TOWARDS OPTIMAL DELAY AND THROUGHPUT IN DATA-PARALLEL COMPUTING CLUSTERS

The Hong Kong University of Science and Technology
Department of Computer Science and Engineering


PhD Thesis Defence


Title: "TOWARDS OPTIMAL DELAY AND THROUGHPUT IN DATA-PARALLEL COMPUTING 
CLUSTERS"

By

Mr. Jingjie JIANG


Abstract

Data-parallel computing frameworks are designed to support the processing of 
large volumes in computing clusters for big data analytics, such as search 
engines, personalized recommendation, video analytics and graph processing. Due 
to the distributed nature of big data analytics, computation and network 
resources both serve as the most critical factors to improve individual job 
performance and overall system throughput. There is a pressing need to 
coordinate the allocation of network bandwidth and the scheduling of 
computation tasks.

This thesis handles the allocation of both network and computation resources 
through delay-aware bandwidth allocation schemes and network-aware task 
schedul- ing frameworks. Specifically, we make the following three 
contributions.

First, we design Tailor, a dynamic monitoring and routing system to reduce 
network transfer times between successive computation stages of a job (captured 
as coflow completion time). Tailor is transparent to data-parallel applications 
and requires minimum modifications of end-hosts. For clusters where only edge 
networks experience severe and persistent congestion, we identify the 
non-trivial tradeoff between coflow performance and network utilization. 
Through in-depth analysis, we show that achieving work conservation is 
insufficient to maximizing the utilization of access links. We propose a 
hierarchical bandwidth allocation framework, Adia, that maximizes link 
utilization while achieves near-optimal coflow performance.
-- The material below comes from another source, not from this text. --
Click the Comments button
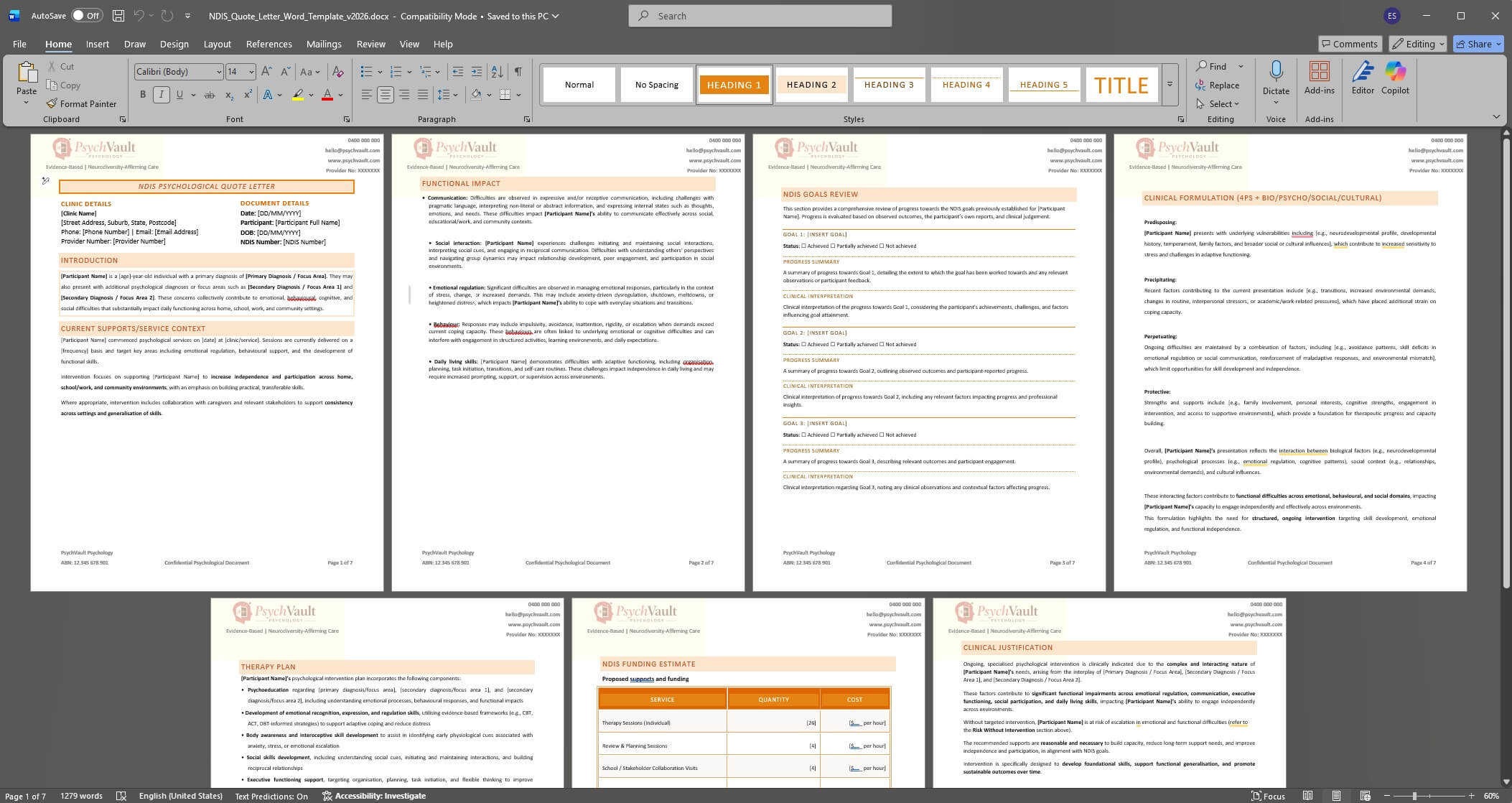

Secondly, we propose to embrace network-awareness into task scheduling, since 
network communication still serves as the determining factor for job 
performance even with the state-of-the-art bandwidth allocation schemes. By 
introducing a novel network-aware queueing model, we decouple the usage of 
network and computation resources and thus accurately capture the total 
processing time of each task. We then propose a network-aware scheduling 
algorithm, Adrestia, and prove it is throughput-optimal given the demand for 
network and computation resources as prior knowledge.

Last but not least, we propose an online scheduling framework, Symbiosis, that 
identifies resource imbalance and coordinates computation-bound and 
network-bound tasks in a large cluster, with the objective of utilizing all 
types of resources in a cluster with optimal system throughput. Symbiosis 
provides both a substrate and an application programming interface (API) to 
support existing task schedulers in data analytics frameworks. With 
network-awareness, our framework fully considers network and computation 
resources, making task scheduling and bandwidth allocation decisions based on 
live analytics of cluster states. We have implemented Symbiosis on top of Spark 
and demonstrated it improves both delay and throughput in a real-world cloud 
testbed using diversified analytic workloads.


Date:			Wednesday, 2 August 2017

Time:			3:00pm - 5:00pm

Venue:			Room 1511
 			Lifts 25/26

Chairman:		Prof. David Cook (ECON)

Committee Members:	Prof. Bo Li (Supervisor)
 			Prof. Kai Chen
 			Prof. Wei Wang
 			Prof. Michael Wong (PHYS)
 			Prof. Jianliang Xu (Comp. Sci., Baptist U)


**** ALL are Welcome ****